Tuesday, January 31, 2023

Uncle Joe

Reading DeLong this morning (he rails against US sanctions against China "we are shooting ourselves in the foot") and then lovingly quoting from Timothy Snyder reminds me of how close I am to Delong on some things, and far away on others.  But the main thing of interest was his continued view that Growth was what made incredible progress since 1970 possible, and Growth is still needed in the future.  He means economic growth. 

My view is that growth is what has propelled us to the edge of a precipice and more growth will push us over.

His view is that we need markets (though one with externalities fully priced) for the emergent solutions which will save us.

Here is where I think we have to have an alternative model.  Much as economists have a fairy tale notion of markets (such things most often don't exist in the way economists model them) we need to have a simplified notion of what might work.  Without Growth (which is doomed to fail).

So, I propose "Uncle Joe."  Uncle Joe is the ultimate benevolent despot, who has the same kinds of far reaching abilities (to see the future, etc) that economists model's start with presuming everyone has.

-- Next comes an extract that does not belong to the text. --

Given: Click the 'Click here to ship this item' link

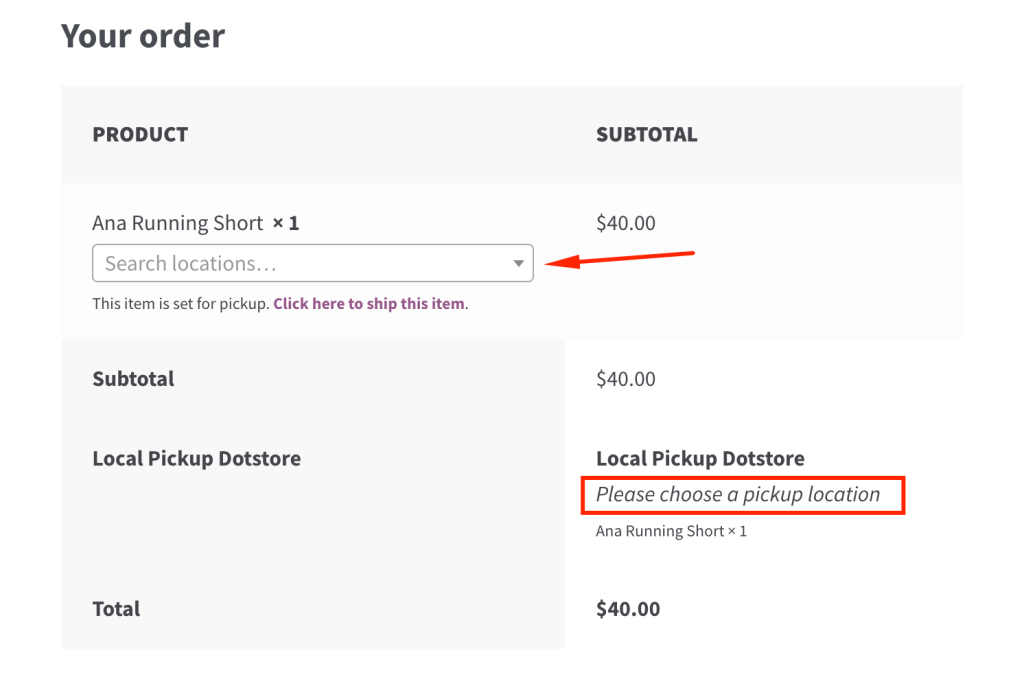Looking at the screenshot, I should [369, 303].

Uncle Joe seeks nothing for himself, pure communism for those in his domain (from each according to their abilities, to each according to their needs), and fairness for everyone else.

Uncle Joe in this idea simulation rules not by force, but by universal assent.  People believe what Uncle Joe says, so they fall in line with what he says to do.  Uncle Joe wastes nothing on self-preservation since it's not necessary.

So imagine different scenarios.

Suppose the best minds conclude what I believe, that a dramatic reduction in population is necessary to meet environmental needs.

No capitalist system can deal with this except through pushing population (or whatever) to the limit, then having at best a Mayan-style collapse.

What does Uncle Joe do???

Uncle Joe reallocates the slots in the society away from things useless for a majority elderly economy towards one, such as more slots for elderly care.  People who would have become teachers for the youth become nurses for the elderly instead.  Not that teachers aren't still needed (and Uncle Joe provides both free education and free healthcare among other things) but the allocation is different.

Everyone is paid pretty much the same thing, so there wouldn't be any need to resist from that perspective.

The costs of some things where people can optionally indulge more may get higher.  And guaranteed things may get lower, such as 14 years education instead of 16 years for all.  But people understand these adjustments need to be made.